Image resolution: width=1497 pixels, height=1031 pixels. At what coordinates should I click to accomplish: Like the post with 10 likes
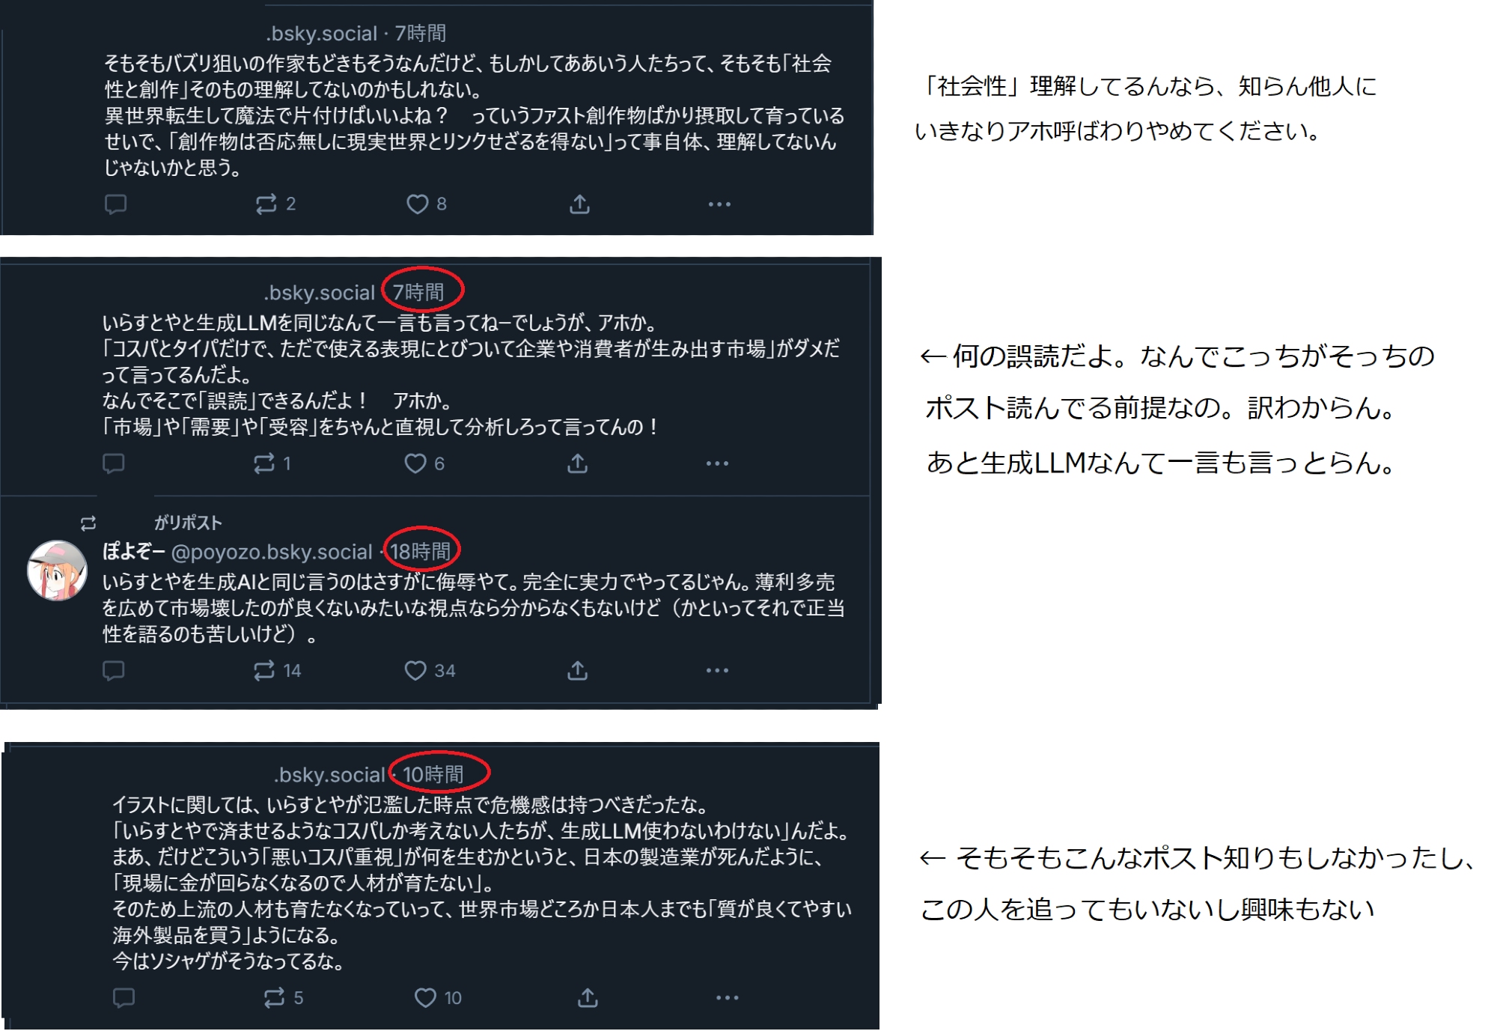click(x=425, y=997)
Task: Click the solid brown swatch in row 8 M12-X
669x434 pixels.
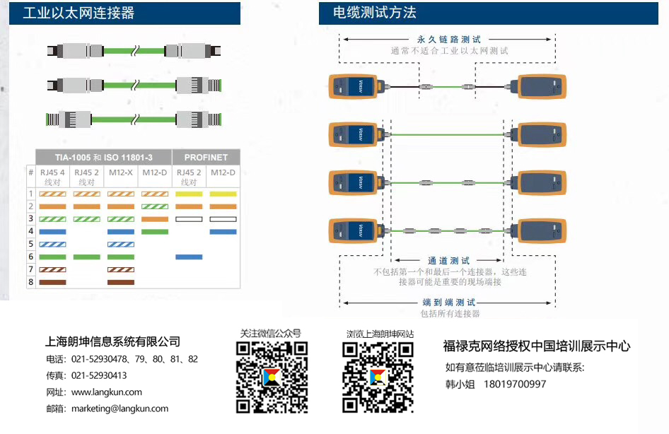Action: 120,283
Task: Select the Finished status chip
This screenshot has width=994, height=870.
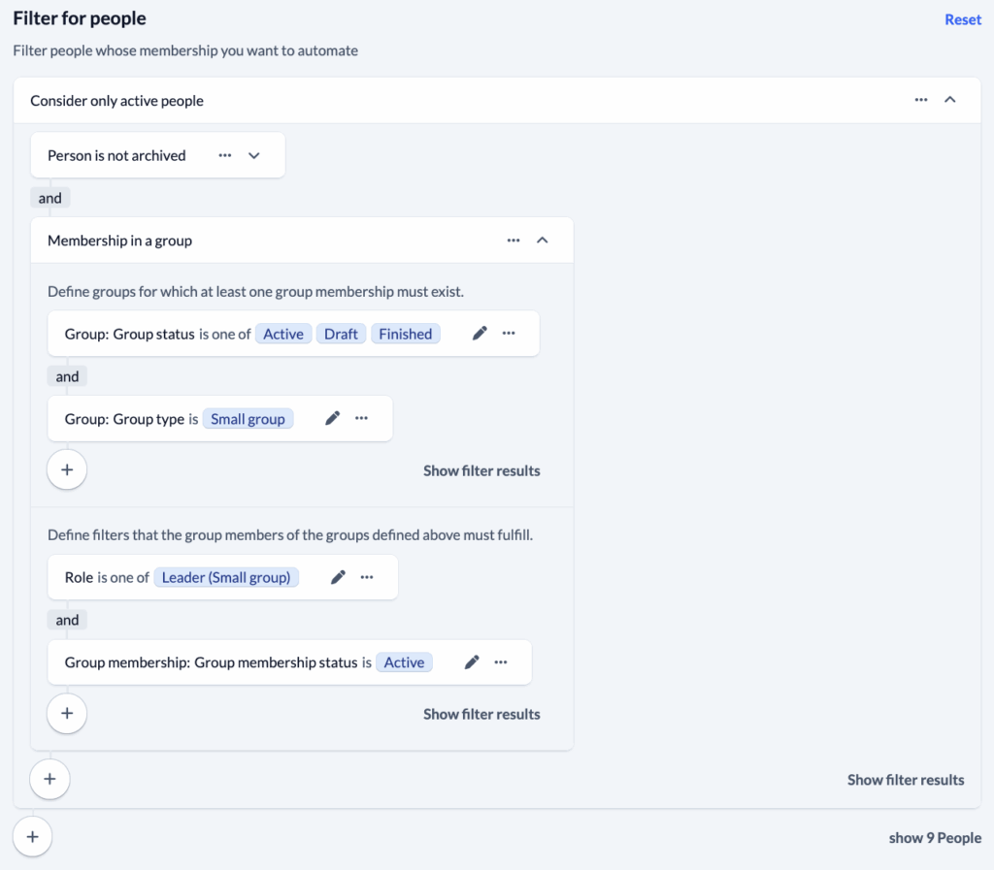Action: pos(405,333)
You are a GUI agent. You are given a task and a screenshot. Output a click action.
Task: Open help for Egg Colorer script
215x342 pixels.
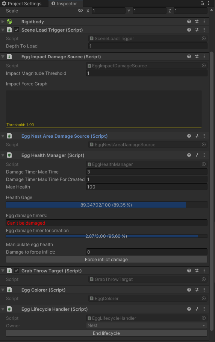click(189, 290)
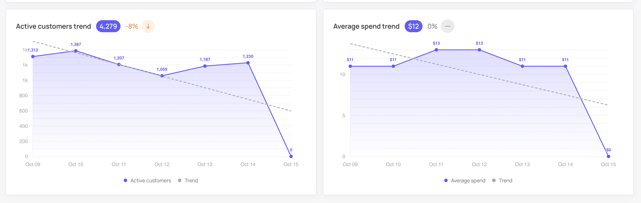Image resolution: width=641 pixels, height=203 pixels.
Task: Click the orange down-arrow icon beside -8%
Action: tap(148, 26)
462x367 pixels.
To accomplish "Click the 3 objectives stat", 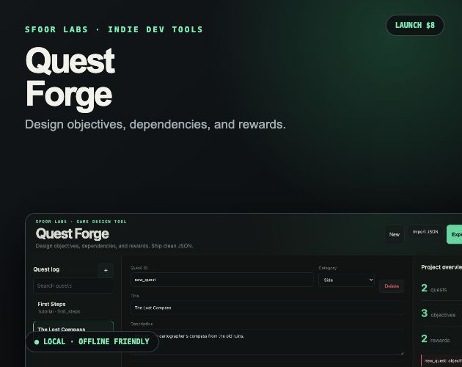I will coord(439,313).

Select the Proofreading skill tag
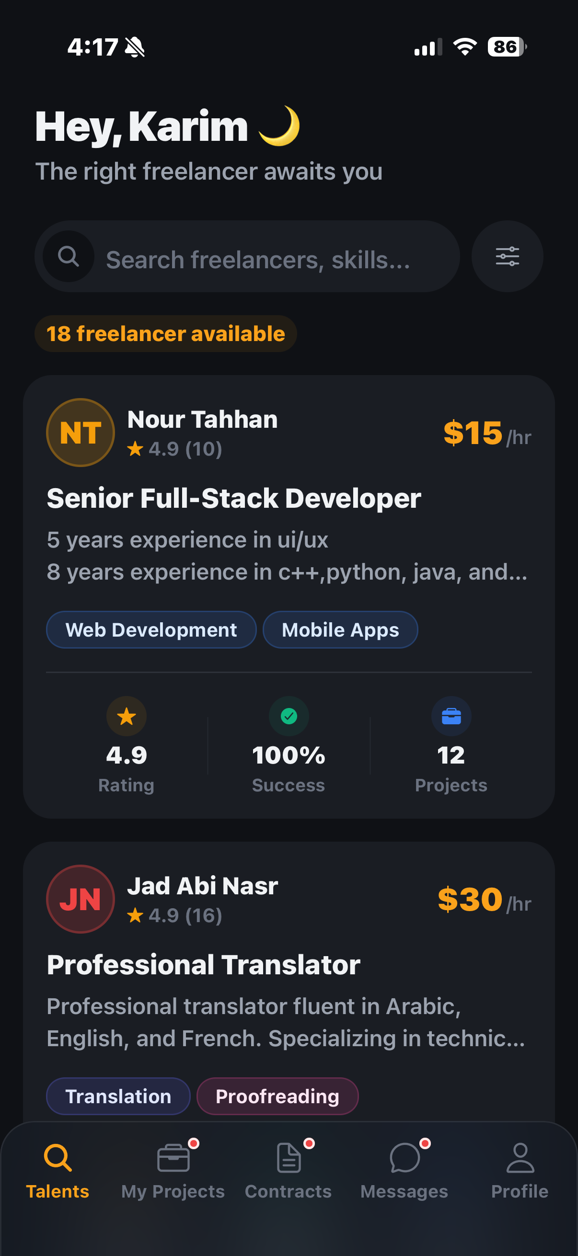[x=277, y=1096]
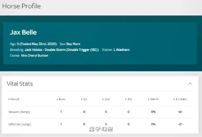
Task: Select the Lifetime (Jump) row label
Action: [x=20, y=124]
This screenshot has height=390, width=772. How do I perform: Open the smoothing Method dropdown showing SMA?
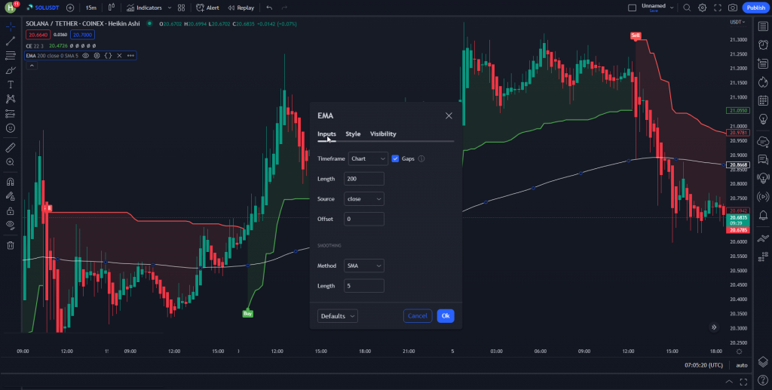(x=364, y=266)
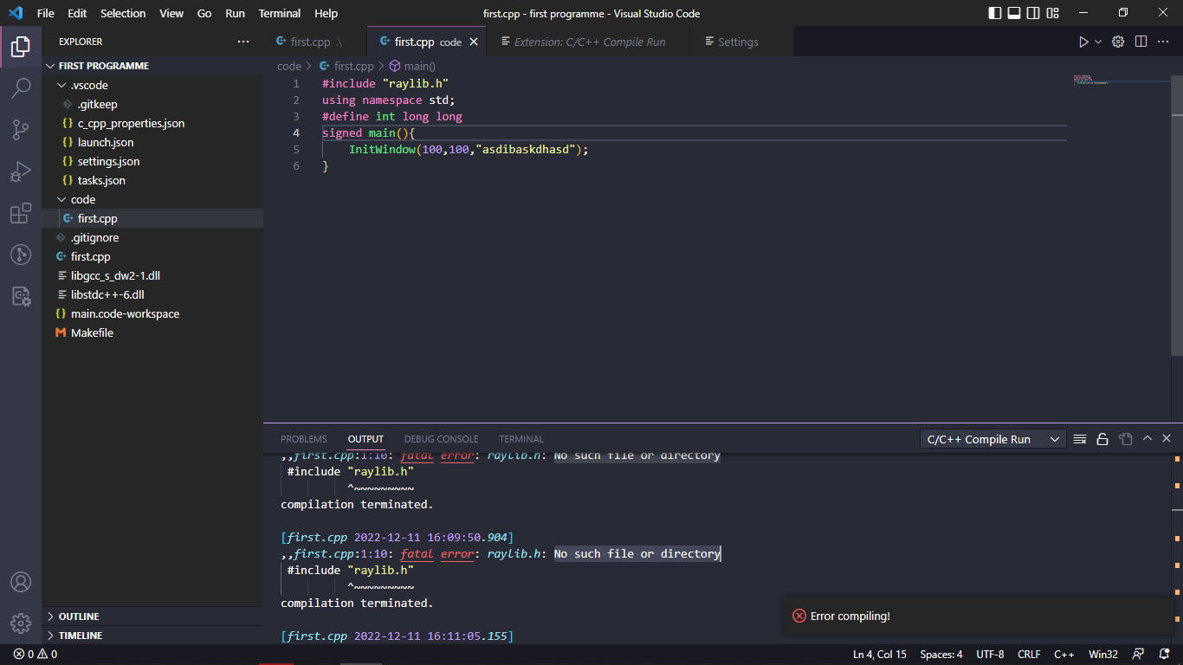
Task: Click the UTF-8 encoding indicator
Action: 990,654
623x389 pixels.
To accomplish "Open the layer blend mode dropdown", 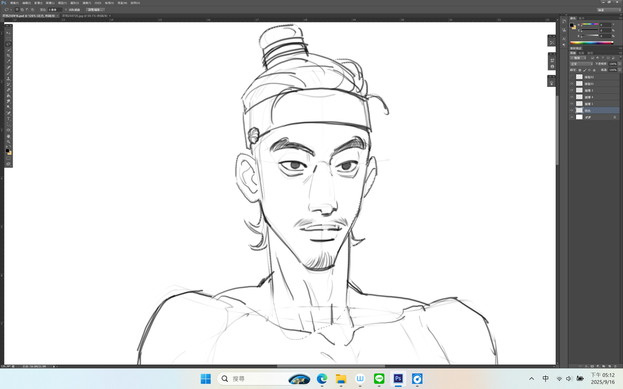I will click(x=581, y=64).
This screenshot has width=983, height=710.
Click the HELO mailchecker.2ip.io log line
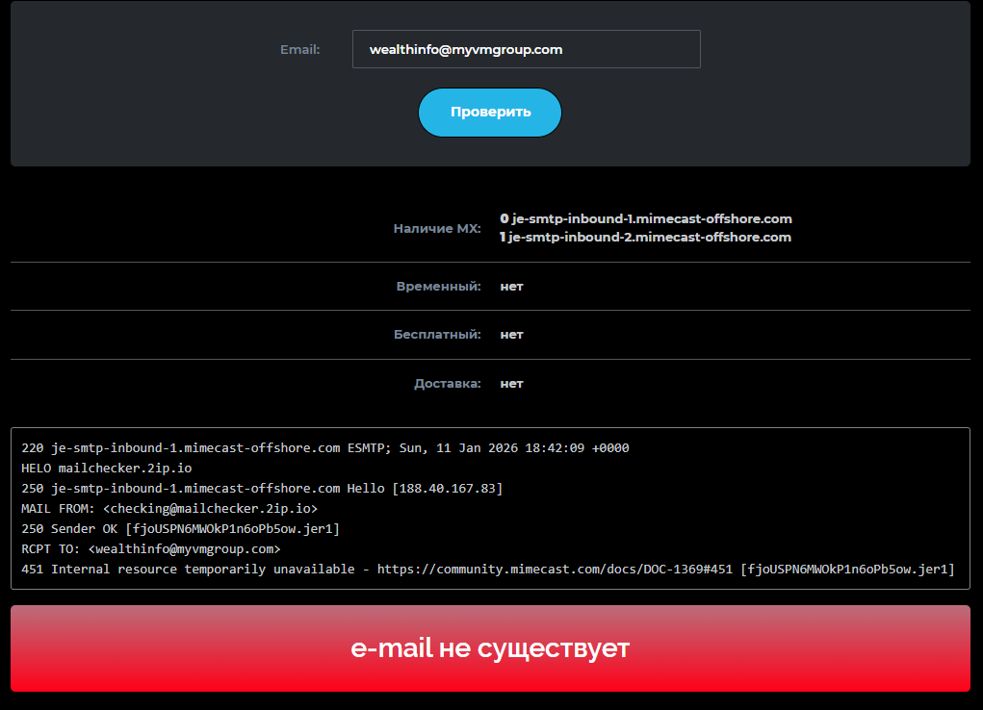click(106, 469)

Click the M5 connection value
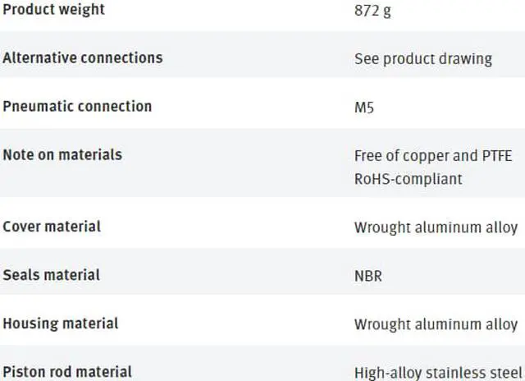pos(364,108)

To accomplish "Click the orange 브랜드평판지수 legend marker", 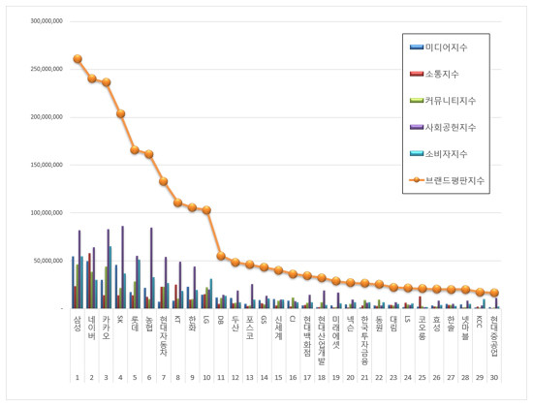I will (417, 180).
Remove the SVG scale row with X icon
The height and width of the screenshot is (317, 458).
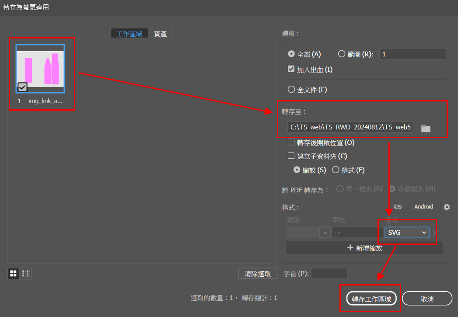click(435, 233)
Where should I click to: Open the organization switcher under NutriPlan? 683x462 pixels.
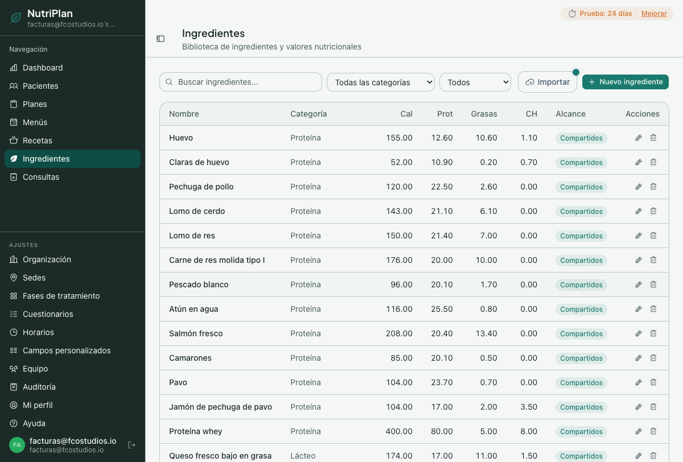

→ **Problem details**
From the top of the listing above, repeat each line exactly until you reach the line containing "Task: Select the Finished status chip", and repeat that one too. Leave the pictures out.

→ **Written reply**
Image resolution: width=1497 pixels, height=1031 pixels. At what coordinates should I click to accomplish: Like the post with 10 likes
click(x=425, y=997)
Task: Click the solid brown swatch in row 8 M12-X
669x434 pixels.
Action: 120,283
Task: Select the Finished status chip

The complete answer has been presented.